----- Material provided

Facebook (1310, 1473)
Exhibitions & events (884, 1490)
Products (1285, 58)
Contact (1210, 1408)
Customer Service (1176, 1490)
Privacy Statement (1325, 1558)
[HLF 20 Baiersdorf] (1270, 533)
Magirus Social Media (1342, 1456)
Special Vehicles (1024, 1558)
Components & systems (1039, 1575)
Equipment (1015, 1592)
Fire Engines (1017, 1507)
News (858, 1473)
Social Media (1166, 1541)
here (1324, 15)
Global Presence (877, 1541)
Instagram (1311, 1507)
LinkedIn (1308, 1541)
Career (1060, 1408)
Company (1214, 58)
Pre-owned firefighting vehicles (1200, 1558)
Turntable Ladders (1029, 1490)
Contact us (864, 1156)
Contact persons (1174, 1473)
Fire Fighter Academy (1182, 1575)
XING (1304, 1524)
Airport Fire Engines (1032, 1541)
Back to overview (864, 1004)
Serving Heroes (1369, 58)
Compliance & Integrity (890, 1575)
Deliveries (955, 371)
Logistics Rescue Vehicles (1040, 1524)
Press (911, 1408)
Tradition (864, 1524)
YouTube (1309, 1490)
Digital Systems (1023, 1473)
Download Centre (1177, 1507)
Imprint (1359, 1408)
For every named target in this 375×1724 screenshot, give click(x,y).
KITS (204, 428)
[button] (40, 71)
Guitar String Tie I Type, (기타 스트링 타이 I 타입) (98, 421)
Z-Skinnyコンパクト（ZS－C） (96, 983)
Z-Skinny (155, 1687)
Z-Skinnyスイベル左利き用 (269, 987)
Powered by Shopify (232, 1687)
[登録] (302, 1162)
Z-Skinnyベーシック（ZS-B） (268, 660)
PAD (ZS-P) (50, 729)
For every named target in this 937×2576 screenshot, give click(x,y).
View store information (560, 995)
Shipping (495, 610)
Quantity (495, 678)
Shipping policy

----------

The task
Beginning with the line that contains "Contact persons (1174, 1473)", repeat every line through the end of the records and nothing more.

Exercise response
Contact persons (1174, 1473)
Fire Fighter Academy (1182, 1575)
XING (1304, 1524)
Airport Fire Engines (1032, 1541)
Back to overview (864, 1004)
Serving Heroes (1369, 58)
Compliance & Integrity (890, 1575)
Deliveries (955, 371)
Logistics Rescue Vehicles (1040, 1524)
Press (911, 1408)
Tradition (864, 1524)
YouTube (1309, 1490)
Digital Systems (1023, 1473)
Download Centre (1177, 1507)
Imprint (1359, 1408)
For every named target in this 375×1724 screenshot, give click(x,y).
KITS (204, 428)
[button] (40, 71)
Guitar String Tie I Type, (기타 스트링 타이 I 타입) (98, 421)
Z-Skinnyコンパクト（ZS－C） (96, 983)
Z-Skinny (155, 1687)
Z-Skinnyスイベル左利き用 (269, 987)
Powered by Shopify (232, 1687)
[登録] (302, 1162)
Z-Skinnyベーシック（ZS-B） (268, 660)
PAD (ZS-P) (50, 729)
For every named target in this 937×2576 screenshot, give click(x,y).
View store information (560, 995)
Shipping (495, 610)
Quantity (495, 678)
Shipping policy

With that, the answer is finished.